● 本文:
OLYMPUS E-M5 + Panasonic LEICA 25mm F1.4



 同じ食材を使っても調理の仕方と味付けで違う料理になるように、同じ被写体を撮っても撮り手次第で写真はまったく別のものになる。
 写真を供するということと、自分で味わうということは、同じようでいて違う行為だ。重なる部分はあっても目的も方向性も違う。
 家庭料理と店の料理の違いにたとえると分かりやすい。いくら家族が美味しいと褒めてくれても、そのまま店に出して通用するかといえばそうではない。写真も同じで、いくら自分がいいと思っても、お客さんがいいと言ってくれなければその写真は通用しないということになる。もちろん、自分がいい、美味しいと思えることが大前提ではあるけれど。

 人に供する写真とはどういうことかを考えてみる。
 たとえば雑誌なりメディアなりの依頼に応える写真というものがある。具体的にどこかの場所の写真を提供してほしいという場合もあれば、どこかへ行ってこれこれの写真を撮ってきてほしいという依頼もある。依頼主が満足すればその写真は価値があることになるし、満足しなければ無価値ということになる。

● 課題:
1) 写真についての本文によると、自分がいいと思った写真でも通用しないことがあるのはなぜか。一〜三文で説明しなさい。
2) 人に供する写真について述べた本文を、最後の文の後から続けて書きなさい。

● 記録データ:
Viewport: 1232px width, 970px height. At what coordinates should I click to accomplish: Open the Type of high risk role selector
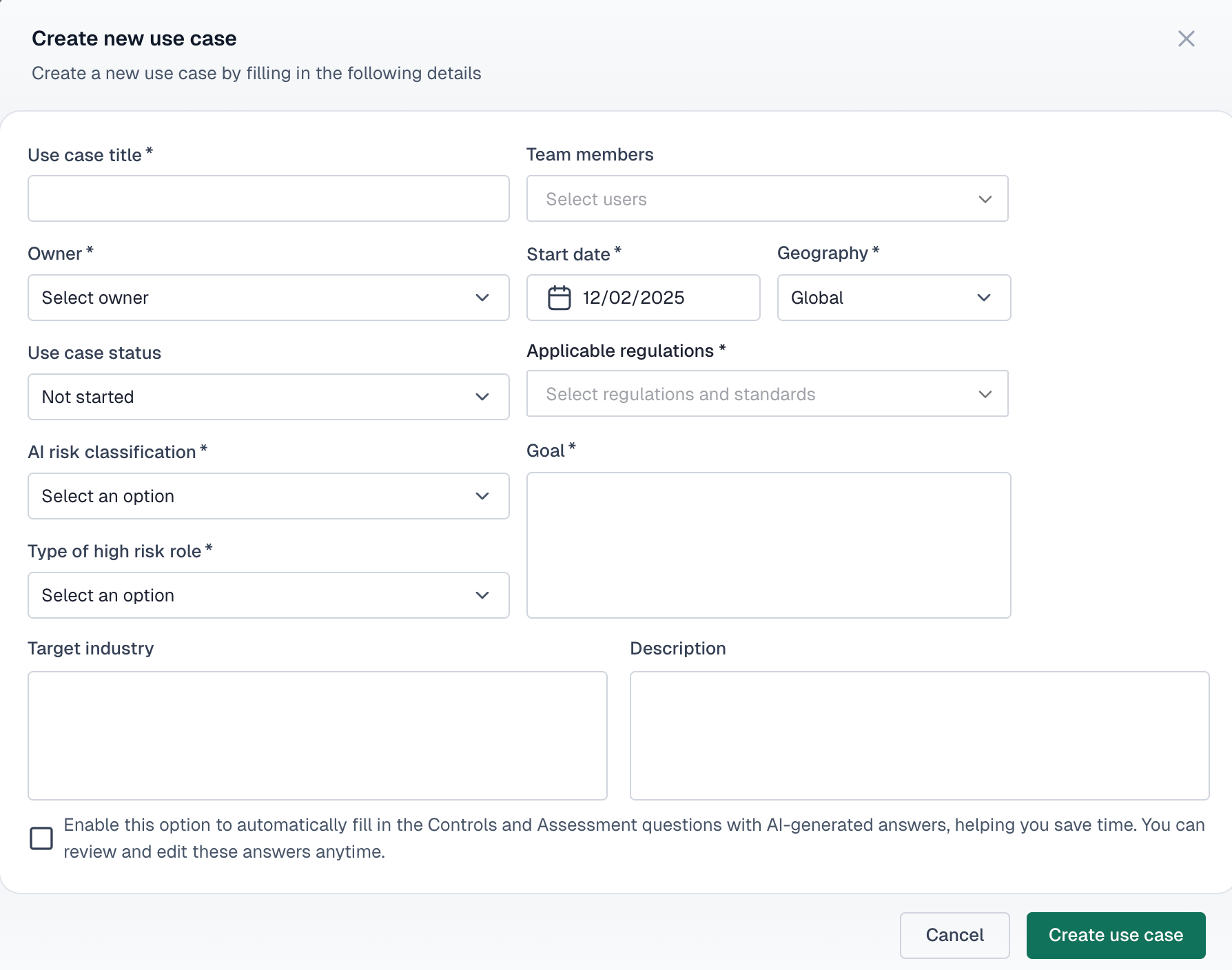click(268, 595)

● 解答:
1) 写真は、お客さんがいいと言ってくれなければ通用しないからである。家族に美味しいと褒められた家庭料理が、そのまま店に出して通用するとは限らないのと同じだと述べられている。

2)
 一般大衆向けのグラビア写真を例にとると、グラビアを撮っているすべてのカメラマンが心の底からその写真で自己満足を得ているという例はおそらく少ない。雑誌の要求に応えることが第一義であり、グラビアを見る人の満足を得ることが自分の満足よりも優先する。
 たとえばそれは、ファミリーレストランで出される料理を作っている料理人に似ているかもしれない。レシピはすでにある。自分なりのアレンジよりも食べる人間が求める味を提供することが求められる。
 一方で写真家と呼ばれる人間は、個人経営レストランの雇われシェフにたとえられるだろうか。個人事務所を持っている写真家ならオーナーシェフということになるだろう。お客の満足優先であることには変わりないとしても、自分が提供したい料理なり写真を提供することで成立させている。お客を選ぶ権利もある。流行るか流行らないかは自分次第でもあり、お客次第でもある。流行る流行らない以前に不特定多数からの支持を得る必要がある。

 職業として写真を撮る人間は、ある種、妥協との戦いでもある。自分が撮りたいものを撮りたいように撮ってそれで商売が成り立つのは稀だ。才能とかそういった部分だけで決まるわけではなく、それなりに商才がなければ難しいし、人とのつながりも大切になる。運も必要だろう。
 売れる写真と売れない写真がある。売れる写真を撮るか、売れなくても自分の写真を撮り続けるか、その判断は撮り手自身の責任において決定される。
 自分の写真を売りたいと考えている人は大勢いるはずだ。自分の店を出したいと考えている人と同じくらい。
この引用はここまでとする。